Electromagnetic Response for Modulation at Optical Time Scale

TL;DR

This paper develops a new theoretical framework for understanding electromagnetic responses in optical time-scale modulated materials, revealing novel phenomena and differences from traditional models, with implications for advanced photonic applications.

Contribution

It introduces a novel theoretical approach tailored for ultra-fast optical modulation, surpassing the limitations of conventional effective index methods.

Findings

Demonstrates qualitative differences from traditional models

Reveals new phenomena in time-modulated optical media

Provides a foundation for future photonic device development

Abstract

Rapid modulation of the electromagnetic response in both time and space creates temporal boundaries in the medium and leads to time-reflection and time-refraction of light and to the eventual formation of the photonic time crystal within the modulated optical material,, offering a new regime of light-matter interactions and a potential for practical applications, from non-resonant light amplification to tunable lasing.
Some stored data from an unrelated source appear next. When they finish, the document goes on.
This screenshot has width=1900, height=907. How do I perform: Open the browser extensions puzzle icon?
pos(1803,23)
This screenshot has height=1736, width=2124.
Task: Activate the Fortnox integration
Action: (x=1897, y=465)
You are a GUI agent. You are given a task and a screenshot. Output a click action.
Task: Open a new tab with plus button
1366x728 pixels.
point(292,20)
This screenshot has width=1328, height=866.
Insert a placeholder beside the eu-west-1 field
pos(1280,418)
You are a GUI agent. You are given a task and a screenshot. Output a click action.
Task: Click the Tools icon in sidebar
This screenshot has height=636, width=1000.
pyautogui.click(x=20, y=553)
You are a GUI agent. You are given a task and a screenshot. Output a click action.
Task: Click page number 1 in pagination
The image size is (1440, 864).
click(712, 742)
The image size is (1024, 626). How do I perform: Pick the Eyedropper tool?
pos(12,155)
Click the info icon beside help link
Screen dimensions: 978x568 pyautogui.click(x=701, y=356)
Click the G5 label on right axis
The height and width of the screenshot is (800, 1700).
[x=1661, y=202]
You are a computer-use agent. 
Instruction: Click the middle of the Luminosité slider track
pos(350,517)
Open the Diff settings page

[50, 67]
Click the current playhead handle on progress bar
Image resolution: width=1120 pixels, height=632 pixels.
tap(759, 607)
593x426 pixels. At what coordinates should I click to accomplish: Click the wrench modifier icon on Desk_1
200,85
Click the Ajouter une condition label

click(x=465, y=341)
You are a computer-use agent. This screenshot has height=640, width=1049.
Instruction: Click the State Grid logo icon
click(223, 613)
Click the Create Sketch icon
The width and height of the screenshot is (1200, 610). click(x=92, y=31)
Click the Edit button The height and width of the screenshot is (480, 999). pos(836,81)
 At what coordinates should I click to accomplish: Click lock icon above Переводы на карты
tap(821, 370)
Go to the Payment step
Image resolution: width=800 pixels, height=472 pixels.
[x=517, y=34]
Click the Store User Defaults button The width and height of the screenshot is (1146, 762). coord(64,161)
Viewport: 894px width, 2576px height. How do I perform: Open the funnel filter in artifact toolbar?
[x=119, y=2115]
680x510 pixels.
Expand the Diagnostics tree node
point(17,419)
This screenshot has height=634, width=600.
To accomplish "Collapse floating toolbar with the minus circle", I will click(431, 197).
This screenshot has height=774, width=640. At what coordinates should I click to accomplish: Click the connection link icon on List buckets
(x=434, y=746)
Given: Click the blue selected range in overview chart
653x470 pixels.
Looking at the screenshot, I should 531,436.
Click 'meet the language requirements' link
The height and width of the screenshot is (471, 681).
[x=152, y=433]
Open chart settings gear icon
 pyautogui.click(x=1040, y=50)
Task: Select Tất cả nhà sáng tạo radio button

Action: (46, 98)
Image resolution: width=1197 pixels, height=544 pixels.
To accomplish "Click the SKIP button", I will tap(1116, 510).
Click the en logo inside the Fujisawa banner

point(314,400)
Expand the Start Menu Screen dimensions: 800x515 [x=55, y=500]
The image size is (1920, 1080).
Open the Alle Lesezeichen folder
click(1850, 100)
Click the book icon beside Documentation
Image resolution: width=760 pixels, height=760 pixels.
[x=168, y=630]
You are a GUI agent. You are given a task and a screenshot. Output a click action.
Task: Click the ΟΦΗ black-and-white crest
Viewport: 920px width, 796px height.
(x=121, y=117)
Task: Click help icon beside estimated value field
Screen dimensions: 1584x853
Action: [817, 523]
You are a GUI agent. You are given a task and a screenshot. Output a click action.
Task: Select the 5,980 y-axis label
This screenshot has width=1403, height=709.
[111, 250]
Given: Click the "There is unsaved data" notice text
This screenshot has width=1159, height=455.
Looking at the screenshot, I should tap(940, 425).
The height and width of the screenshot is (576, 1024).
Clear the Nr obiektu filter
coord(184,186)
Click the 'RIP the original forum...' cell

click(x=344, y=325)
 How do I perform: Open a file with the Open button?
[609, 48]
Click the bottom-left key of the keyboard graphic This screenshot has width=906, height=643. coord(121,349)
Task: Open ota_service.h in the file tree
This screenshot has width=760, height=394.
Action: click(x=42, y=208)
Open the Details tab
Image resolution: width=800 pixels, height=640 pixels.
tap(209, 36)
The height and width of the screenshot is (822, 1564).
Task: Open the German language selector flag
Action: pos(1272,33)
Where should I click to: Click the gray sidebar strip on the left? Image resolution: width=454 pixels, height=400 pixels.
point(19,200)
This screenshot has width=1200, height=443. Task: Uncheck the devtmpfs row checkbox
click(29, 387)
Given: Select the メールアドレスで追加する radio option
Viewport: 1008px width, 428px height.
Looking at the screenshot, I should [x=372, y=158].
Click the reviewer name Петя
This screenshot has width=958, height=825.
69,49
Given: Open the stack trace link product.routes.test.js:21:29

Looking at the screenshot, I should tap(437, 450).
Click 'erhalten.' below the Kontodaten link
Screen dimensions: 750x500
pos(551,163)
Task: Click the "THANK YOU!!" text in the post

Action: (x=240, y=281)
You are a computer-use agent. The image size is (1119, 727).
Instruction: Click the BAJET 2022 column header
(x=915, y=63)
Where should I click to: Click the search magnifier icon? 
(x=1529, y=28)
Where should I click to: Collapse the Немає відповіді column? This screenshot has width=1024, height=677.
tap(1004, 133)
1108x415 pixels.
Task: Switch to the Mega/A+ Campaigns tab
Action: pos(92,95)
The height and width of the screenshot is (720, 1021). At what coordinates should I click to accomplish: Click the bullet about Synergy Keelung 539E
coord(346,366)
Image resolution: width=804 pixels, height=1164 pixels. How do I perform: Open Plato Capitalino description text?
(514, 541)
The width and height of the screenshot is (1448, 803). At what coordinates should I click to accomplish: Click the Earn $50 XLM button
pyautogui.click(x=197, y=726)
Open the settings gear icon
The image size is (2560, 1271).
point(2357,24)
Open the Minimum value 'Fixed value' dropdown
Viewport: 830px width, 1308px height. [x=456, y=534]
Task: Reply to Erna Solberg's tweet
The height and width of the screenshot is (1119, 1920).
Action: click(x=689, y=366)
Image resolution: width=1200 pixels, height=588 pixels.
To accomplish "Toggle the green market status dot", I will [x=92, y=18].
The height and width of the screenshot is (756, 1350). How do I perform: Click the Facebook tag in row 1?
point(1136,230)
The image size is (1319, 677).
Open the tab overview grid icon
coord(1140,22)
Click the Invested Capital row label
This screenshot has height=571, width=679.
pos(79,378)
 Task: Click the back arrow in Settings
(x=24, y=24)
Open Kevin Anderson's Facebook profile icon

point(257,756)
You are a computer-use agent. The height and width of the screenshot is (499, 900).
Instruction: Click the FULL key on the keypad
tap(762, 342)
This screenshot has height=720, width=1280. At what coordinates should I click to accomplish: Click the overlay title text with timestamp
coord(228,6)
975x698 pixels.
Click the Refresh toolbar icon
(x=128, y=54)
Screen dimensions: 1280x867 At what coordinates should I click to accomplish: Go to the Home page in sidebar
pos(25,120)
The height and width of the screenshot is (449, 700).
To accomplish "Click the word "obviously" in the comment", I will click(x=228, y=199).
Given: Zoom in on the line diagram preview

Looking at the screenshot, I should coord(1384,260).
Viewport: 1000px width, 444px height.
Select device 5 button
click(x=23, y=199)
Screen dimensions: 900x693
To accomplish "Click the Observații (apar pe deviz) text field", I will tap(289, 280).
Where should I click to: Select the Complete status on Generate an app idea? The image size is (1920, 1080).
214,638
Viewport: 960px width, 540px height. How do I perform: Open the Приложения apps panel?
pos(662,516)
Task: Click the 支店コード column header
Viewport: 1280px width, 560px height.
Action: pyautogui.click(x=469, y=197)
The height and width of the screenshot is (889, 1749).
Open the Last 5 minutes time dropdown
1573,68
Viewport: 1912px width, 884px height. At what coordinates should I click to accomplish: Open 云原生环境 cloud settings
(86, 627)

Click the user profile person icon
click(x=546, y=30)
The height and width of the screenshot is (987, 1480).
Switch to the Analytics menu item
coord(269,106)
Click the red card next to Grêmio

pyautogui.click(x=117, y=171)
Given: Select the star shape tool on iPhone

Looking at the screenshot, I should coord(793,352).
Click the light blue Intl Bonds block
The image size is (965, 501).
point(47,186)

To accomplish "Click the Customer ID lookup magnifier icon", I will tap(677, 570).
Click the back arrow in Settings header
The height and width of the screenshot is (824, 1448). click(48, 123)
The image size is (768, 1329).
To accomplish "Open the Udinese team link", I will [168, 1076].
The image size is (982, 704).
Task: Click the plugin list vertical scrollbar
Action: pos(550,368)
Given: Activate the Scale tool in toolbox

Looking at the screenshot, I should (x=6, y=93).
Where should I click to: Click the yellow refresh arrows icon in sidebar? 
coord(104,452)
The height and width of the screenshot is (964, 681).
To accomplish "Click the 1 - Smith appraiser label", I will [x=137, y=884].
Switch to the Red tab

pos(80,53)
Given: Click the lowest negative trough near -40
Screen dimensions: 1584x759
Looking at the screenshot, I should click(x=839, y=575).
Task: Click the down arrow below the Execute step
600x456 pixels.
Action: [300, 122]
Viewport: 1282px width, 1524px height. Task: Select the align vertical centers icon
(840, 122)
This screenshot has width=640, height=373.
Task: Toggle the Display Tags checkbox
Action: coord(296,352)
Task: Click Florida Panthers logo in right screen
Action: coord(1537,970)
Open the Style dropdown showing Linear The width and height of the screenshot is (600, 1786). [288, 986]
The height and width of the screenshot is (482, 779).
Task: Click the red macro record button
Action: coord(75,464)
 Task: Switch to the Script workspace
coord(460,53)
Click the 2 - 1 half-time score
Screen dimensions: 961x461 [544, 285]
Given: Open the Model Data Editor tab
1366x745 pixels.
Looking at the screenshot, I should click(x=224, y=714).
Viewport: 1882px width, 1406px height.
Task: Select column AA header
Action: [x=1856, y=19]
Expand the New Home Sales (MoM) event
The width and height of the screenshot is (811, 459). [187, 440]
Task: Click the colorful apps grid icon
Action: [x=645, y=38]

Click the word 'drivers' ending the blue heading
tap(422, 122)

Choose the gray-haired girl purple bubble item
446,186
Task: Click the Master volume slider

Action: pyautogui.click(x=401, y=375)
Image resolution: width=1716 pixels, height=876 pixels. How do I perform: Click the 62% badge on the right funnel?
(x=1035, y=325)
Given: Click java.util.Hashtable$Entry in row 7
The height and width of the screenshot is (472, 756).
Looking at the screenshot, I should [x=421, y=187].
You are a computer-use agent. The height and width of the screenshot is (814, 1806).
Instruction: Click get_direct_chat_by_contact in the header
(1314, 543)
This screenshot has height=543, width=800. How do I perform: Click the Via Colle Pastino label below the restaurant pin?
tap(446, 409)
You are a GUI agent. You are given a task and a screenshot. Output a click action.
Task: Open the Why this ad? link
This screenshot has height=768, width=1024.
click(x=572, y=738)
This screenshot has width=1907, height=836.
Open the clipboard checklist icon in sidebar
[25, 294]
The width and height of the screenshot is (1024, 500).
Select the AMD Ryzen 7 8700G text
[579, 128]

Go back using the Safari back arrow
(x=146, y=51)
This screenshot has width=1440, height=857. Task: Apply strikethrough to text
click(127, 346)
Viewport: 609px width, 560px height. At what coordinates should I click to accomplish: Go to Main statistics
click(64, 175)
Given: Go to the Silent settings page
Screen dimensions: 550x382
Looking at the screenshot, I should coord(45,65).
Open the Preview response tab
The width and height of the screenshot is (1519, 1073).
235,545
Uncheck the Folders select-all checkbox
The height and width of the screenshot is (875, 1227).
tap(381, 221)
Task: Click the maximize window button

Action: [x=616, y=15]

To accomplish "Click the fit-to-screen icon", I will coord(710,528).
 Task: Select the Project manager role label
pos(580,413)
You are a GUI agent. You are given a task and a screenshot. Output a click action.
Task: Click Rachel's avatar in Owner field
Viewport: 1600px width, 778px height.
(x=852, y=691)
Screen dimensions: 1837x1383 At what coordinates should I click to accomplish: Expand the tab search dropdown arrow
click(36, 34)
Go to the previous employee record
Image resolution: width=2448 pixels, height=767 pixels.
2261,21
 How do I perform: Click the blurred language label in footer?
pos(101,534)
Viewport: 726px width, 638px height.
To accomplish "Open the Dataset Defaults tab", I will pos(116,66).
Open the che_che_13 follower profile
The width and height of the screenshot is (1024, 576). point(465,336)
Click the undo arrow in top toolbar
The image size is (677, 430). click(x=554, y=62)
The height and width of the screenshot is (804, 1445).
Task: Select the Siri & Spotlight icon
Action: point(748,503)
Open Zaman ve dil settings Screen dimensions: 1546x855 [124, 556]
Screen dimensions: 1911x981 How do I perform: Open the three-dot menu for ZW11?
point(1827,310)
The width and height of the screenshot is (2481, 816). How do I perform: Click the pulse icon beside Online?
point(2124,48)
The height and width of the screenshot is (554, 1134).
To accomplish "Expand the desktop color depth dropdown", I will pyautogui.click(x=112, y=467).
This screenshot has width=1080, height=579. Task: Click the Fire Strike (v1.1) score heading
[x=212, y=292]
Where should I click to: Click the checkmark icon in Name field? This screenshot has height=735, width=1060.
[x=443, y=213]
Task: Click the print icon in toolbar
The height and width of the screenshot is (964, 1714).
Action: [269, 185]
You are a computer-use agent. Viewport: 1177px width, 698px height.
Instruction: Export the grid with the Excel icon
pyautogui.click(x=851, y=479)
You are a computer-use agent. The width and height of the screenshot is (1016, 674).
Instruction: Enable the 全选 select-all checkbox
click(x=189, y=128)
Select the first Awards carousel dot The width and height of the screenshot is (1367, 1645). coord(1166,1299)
However, the conventional approach commonly used for the photonic time crystals and related phenomena that relies on the concept of effective time-dependent refractive index, is fundamentally unsuitable to this domain of ultra-fast modulation at optical time scales. We develop the appropriate theoretical description of the electromagnetic response and the resulting phenomena in this regime, and demonstrate not only quantitative but also qualitative differences from the conclusions obtained using the conventional approach.